DOCUMENT EXTRACT below:

Children are submerged in the idea of entrepreneurialism when on Roblox as they are told to make anything that can reach millions of players and earn serious cash, over $2 million a year according to their website – a claim that was removed from their website after People Make Games’ first YouTube video covering Roblox.
The children using the platform do not understand the economics involved. They must earn 100,000 Robux before they are able to withdraw any money, which is equivalent to $1000 USD, but they would only actually receive $350. Quintin likens this practice to children working in historic logging camps and mining towns where they would earn fictitious money invented by companies that could only be spent in the local vicinity, where companies would take a fee if any scrip (the name for the currency) was to be converted into USD.
With Roblox, children want to be successful developers but there are millions of game experiences on the platform and only a few become top games. Users that spoke to Quintin did so anonymously so as not to harm their relationship with the platform or other creators, as upsetting the owners would lose a lot of rights for those involved, and the company gets away with this because it is being done to children – they are so embedded in the infrastructure that leaving Roblox would mean abandoning friends – even though the practices employed by Roblox would be illegal if not being done online due to child labour laws. Making a successful game now requires joining a team where children are made to sign contracts with bosses who may also be children themselves, who can change wages each other are awarded, or managers can take control of projects and kick everyone else off, for which there is no recourse or challenge process on the platform.
During People Make Games’ second investigation they were contacted by politicians who were alarmed and wanted to make frameworks to legislate against such practices as no laws for digital child labour are fleshed out enough currently. Quintin’s work is ongoing around Roblox and he continues to investigate the company and lobby for tighter controls around child labour laws on the internet.

End of DOCUMENT EXTRACT.
DATASET RECORDS below:

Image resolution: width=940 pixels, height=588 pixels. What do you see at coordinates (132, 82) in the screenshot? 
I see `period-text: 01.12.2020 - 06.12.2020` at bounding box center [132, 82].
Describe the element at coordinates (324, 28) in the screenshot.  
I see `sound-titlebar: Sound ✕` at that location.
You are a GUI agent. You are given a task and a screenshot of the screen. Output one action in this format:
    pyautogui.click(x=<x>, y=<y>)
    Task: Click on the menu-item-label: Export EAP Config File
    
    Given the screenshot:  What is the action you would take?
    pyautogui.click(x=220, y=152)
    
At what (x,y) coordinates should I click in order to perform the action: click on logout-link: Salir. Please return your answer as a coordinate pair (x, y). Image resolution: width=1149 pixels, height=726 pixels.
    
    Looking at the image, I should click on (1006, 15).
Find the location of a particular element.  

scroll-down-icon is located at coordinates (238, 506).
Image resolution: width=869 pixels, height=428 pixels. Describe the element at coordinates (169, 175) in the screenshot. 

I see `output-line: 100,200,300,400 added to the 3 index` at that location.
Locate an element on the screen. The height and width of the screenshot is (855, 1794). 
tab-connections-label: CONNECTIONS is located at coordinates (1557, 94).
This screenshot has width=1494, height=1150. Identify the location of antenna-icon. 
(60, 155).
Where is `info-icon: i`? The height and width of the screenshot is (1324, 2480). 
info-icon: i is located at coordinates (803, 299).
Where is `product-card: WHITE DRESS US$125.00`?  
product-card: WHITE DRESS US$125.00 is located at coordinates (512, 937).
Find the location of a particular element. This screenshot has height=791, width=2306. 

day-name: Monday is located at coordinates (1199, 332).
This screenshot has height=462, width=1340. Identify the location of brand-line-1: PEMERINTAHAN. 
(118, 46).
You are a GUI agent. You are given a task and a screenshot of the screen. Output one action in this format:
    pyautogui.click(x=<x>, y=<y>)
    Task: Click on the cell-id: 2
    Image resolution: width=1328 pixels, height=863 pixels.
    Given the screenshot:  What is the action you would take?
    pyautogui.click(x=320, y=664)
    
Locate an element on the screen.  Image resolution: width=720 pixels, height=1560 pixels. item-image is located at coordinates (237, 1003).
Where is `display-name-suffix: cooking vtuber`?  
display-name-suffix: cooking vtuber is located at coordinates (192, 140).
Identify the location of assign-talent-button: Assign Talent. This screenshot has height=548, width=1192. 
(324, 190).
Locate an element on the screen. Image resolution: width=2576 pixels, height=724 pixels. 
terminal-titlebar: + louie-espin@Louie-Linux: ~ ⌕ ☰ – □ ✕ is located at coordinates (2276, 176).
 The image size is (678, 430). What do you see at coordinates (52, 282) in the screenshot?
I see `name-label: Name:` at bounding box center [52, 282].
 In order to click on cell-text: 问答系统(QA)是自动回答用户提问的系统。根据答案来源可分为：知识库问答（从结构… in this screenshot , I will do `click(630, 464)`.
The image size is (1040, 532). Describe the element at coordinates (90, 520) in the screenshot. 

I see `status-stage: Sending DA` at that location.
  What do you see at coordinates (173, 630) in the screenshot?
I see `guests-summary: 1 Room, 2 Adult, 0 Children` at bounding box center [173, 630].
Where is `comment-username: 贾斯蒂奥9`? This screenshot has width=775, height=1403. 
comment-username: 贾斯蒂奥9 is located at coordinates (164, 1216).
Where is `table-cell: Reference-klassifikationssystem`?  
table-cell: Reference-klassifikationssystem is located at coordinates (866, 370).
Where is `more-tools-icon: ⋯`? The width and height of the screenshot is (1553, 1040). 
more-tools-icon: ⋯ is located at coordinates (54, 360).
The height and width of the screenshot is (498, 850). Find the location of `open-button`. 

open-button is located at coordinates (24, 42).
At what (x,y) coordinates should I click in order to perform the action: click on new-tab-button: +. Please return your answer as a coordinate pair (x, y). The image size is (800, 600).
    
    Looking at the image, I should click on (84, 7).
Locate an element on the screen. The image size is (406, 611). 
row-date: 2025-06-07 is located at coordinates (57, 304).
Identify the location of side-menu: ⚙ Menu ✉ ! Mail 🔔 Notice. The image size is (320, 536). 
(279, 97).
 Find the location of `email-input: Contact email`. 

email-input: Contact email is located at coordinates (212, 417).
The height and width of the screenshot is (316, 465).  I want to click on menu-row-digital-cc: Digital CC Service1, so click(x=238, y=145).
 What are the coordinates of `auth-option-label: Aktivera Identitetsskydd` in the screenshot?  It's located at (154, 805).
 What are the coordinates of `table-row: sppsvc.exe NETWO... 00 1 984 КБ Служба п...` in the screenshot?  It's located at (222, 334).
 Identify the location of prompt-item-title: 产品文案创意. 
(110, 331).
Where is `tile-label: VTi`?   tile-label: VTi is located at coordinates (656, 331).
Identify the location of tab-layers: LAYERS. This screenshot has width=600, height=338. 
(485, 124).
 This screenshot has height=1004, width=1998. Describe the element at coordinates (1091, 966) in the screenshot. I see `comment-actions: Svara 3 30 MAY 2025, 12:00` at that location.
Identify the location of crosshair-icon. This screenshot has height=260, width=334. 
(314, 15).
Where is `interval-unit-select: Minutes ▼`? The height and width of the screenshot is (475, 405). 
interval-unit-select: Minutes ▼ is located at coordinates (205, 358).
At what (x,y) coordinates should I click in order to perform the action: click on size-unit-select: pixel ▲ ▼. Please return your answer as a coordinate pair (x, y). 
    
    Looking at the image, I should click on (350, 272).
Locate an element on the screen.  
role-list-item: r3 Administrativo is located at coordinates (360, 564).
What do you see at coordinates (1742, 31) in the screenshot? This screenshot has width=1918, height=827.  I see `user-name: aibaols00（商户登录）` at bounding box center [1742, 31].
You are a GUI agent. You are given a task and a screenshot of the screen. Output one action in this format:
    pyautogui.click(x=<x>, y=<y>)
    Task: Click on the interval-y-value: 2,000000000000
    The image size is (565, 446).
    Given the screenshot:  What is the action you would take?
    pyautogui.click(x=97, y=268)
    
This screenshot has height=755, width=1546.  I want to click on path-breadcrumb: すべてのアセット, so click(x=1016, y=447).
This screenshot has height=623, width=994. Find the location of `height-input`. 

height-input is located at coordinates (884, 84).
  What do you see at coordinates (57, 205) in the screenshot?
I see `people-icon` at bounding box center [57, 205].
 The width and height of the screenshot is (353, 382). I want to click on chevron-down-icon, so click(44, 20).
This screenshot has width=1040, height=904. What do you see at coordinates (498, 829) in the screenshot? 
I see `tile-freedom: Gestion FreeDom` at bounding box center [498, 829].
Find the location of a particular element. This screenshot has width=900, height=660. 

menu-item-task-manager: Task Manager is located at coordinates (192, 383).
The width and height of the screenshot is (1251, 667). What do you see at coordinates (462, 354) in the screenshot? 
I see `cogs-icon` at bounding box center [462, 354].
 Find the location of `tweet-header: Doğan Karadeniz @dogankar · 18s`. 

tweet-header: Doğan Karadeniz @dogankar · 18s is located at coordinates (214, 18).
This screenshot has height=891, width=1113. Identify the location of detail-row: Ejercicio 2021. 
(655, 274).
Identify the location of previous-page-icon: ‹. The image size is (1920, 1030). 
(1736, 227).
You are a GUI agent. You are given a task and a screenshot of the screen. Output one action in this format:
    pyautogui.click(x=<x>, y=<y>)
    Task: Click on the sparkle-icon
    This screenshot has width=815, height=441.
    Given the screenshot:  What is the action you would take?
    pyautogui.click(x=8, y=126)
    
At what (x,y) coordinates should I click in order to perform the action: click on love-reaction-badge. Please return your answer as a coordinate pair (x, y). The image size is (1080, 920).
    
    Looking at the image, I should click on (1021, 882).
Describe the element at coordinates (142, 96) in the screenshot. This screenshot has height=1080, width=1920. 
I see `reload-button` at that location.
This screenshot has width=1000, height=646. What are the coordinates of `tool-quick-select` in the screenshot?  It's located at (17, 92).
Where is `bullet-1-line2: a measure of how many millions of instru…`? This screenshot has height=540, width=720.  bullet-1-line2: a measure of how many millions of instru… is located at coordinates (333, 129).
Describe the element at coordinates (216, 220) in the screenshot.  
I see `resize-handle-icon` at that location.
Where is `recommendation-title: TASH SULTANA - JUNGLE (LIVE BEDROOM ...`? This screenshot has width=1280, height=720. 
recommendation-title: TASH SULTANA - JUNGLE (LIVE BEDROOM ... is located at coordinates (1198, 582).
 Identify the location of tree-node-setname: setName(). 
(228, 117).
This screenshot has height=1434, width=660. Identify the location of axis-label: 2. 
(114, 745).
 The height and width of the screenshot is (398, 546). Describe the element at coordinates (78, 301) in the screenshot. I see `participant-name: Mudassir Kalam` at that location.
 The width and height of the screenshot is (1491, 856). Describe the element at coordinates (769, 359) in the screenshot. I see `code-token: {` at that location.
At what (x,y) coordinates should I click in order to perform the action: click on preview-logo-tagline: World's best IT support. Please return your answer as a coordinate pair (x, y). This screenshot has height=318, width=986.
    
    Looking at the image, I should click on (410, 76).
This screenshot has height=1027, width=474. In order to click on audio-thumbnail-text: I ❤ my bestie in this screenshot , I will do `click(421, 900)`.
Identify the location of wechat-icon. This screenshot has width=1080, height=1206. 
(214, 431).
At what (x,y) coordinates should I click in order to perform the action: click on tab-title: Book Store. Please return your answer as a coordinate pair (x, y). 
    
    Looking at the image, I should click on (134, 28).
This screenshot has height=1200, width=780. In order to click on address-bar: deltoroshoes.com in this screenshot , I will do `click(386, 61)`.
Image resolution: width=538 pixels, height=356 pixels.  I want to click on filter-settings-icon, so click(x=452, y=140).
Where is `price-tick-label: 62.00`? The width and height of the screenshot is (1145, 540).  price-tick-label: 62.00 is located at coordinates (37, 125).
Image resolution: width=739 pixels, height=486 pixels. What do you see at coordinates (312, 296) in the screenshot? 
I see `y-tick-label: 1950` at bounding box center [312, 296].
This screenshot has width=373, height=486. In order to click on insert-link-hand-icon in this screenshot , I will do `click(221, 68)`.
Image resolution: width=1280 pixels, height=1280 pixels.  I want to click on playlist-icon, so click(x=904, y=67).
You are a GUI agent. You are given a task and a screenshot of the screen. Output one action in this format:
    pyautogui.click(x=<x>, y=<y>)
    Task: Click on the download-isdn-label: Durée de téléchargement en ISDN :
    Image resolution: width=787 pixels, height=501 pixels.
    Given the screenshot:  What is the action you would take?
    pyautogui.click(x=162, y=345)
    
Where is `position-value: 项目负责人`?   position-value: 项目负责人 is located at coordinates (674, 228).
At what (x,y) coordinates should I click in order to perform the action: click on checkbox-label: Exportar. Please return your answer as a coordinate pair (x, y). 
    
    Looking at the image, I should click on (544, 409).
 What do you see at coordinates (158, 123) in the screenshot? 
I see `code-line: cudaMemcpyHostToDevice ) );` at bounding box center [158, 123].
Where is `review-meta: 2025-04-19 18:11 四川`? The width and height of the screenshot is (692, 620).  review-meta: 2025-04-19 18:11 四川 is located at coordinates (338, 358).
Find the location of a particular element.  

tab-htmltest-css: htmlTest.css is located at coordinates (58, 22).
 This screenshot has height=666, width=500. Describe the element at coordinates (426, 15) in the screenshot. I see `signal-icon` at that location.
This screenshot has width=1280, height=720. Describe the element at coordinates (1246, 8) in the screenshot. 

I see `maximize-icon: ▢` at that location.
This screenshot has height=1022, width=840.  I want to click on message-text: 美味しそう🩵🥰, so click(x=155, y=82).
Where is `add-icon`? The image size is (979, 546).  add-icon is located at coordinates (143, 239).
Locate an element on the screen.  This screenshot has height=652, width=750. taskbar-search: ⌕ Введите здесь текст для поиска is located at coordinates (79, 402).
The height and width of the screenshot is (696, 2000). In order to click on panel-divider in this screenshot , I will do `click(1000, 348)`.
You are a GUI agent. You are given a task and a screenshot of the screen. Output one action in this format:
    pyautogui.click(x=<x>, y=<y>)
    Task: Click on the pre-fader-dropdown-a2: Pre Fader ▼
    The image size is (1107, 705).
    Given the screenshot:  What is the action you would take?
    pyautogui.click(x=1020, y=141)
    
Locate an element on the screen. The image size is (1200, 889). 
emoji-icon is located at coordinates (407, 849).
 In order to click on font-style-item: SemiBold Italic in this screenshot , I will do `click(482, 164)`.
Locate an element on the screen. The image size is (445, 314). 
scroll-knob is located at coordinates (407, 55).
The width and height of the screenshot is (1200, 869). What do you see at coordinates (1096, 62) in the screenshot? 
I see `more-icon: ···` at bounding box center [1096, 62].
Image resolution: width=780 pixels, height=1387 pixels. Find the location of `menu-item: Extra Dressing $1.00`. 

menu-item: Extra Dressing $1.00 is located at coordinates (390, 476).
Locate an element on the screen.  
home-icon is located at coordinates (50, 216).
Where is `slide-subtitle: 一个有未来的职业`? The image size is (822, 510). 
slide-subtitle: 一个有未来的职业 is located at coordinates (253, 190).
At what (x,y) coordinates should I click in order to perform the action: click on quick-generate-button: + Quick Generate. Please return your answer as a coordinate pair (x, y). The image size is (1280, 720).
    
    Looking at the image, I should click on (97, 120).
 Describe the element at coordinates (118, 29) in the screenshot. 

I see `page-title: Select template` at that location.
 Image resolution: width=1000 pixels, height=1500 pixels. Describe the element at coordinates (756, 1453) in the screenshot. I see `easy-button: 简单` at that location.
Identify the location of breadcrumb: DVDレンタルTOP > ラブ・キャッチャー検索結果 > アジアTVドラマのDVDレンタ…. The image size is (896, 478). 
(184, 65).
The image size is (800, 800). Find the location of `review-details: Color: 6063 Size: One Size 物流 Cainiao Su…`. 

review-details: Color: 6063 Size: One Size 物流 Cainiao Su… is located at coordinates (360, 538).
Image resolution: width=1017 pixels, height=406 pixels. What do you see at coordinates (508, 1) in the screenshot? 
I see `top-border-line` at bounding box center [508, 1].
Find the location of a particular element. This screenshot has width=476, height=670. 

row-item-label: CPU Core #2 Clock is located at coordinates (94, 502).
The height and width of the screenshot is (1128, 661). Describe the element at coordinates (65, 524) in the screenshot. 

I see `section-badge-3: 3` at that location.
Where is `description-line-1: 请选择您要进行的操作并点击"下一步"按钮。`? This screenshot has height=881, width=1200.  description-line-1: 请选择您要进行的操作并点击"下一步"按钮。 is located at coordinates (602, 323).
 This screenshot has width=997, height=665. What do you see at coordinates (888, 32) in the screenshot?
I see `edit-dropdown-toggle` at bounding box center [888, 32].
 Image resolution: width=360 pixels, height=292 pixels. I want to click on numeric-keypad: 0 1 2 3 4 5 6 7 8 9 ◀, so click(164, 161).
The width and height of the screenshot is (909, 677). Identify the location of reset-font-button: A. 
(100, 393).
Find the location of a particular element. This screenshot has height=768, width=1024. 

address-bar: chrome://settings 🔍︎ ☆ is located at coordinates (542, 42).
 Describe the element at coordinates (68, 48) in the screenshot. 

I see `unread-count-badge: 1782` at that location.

End of DATASET RECORDS.

> **YOUR TASKS**
(1) Translate this sentence from the article on Roblox into Spanish: "The children using the platform do not understand the economics involved."
(2) Revise the records from their first line up to and including the line with "day-name: Monday is", changing "Image resolution" to "Screen size" and leaving all else unchanged. Give only those lines.
The article and the records are independent of each other.

> **ANSWER SECTION**
(1) Los niños que usan la plataforma no entienden la economía que hay detrás.

(2)
Screen size: width=940 pixels, height=588 pixels. What do you see at coordinates (132, 82) in the screenshot? 
I see `period-text: 01.12.2020 - 06.12.2020` at bounding box center [132, 82].
Describe the element at coordinates (324, 28) in the screenshot.  
I see `sound-titlebar: Sound ✕` at that location.
You are a GUI agent. You are given a task and a screenshot of the screen. Output one action in this format:
    pyautogui.click(x=<x>, y=<y>)
    Task: Click on the menu-item-label: Export EAP Config File
    
    Given the screenshot:  What is the action you would take?
    pyautogui.click(x=220, y=152)
    
At what (x,y) coordinates should I click in order to perform the action: click on logout-link: Salir. Please return your answer as a coordinate pair (x, y). Screen size: width=1149 pixels, height=726 pixels.
    
    Looking at the image, I should click on (1006, 15).
Find the location of a particular element.  

scroll-down-icon is located at coordinates (238, 506).
Screen size: width=869 pixels, height=428 pixels. Describe the element at coordinates (169, 175) in the screenshot. 

I see `output-line: 100,200,300,400 added to the 3 index` at that location.
Locate an element on the screen. The height and width of the screenshot is (855, 1794). 
tab-connections-label: CONNECTIONS is located at coordinates (1557, 94).
This screenshot has width=1494, height=1150. Identify the location of antenna-icon. 
(60, 155).
Where is `info-icon: i`? The height and width of the screenshot is (1324, 2480). 
info-icon: i is located at coordinates (803, 299).
Where is `product-card: WHITE DRESS US$125.00`?  
product-card: WHITE DRESS US$125.00 is located at coordinates (512, 937).
Find the location of a particular element. This screenshot has height=791, width=2306. 

day-name: Monday is located at coordinates (1199, 332).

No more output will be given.